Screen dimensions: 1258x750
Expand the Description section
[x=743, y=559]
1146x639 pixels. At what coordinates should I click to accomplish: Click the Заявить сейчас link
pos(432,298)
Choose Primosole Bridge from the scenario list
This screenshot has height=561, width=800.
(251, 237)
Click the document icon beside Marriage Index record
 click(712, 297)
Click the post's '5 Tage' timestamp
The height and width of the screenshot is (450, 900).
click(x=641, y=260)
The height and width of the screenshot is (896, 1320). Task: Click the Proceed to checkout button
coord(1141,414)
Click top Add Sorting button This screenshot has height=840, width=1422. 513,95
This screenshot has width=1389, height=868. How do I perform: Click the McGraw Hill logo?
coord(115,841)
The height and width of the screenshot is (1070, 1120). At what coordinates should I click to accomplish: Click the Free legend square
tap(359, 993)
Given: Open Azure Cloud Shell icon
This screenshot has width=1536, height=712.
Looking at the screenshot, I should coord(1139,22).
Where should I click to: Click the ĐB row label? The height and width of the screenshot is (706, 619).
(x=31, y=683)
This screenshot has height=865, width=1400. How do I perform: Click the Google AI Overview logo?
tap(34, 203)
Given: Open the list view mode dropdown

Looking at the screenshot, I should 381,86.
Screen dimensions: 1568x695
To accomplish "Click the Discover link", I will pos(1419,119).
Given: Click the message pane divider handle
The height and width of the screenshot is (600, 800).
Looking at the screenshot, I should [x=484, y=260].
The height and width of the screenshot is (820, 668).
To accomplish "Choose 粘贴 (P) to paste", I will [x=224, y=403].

Task description: Rewrite all of the data above, changing every "Screen dimensions" to "Display size" and keeping everything else the same.

Result:
Display size: 1258x750
Expand the Description section
[x=743, y=559]
1146x639 pixels. At what coordinates should I click to accomplish: Click the Заявить сейчас link
pos(432,298)
Choose Primosole Bridge from the scenario list
This screenshot has height=561, width=800.
(251, 237)
Click the document icon beside Marriage Index record
 click(712, 297)
Click the post's '5 Tage' timestamp
The height and width of the screenshot is (450, 900).
click(x=641, y=260)
The height and width of the screenshot is (896, 1320). Task: Click the Proceed to checkout button
coord(1141,414)
Click top Add Sorting button This screenshot has height=840, width=1422. 513,95
This screenshot has width=1389, height=868. How do I perform: Click the McGraw Hill logo?
coord(115,841)
The height and width of the screenshot is (1070, 1120). At what coordinates should I click to accomplish: Click the Free legend square
tap(359, 993)
Given: Open Azure Cloud Shell icon
This screenshot has width=1536, height=712.
Looking at the screenshot, I should coord(1139,22).
Where should I click to: Click the ĐB row label? The height and width of the screenshot is (706, 619).
(x=31, y=683)
This screenshot has height=865, width=1400. How do I perform: Click the Google AI Overview logo?
tap(34, 203)
Given: Open the list view mode dropdown

Looking at the screenshot, I should 381,86.
Display size: 1568x695
To accomplish "Click the Discover link", I will pos(1419,119).
Given: Click the message pane divider handle
The height and width of the screenshot is (600, 800).
Looking at the screenshot, I should [x=484, y=260].
The height and width of the screenshot is (820, 668).
To accomplish "Choose 粘贴 (P) to paste", I will [x=224, y=403].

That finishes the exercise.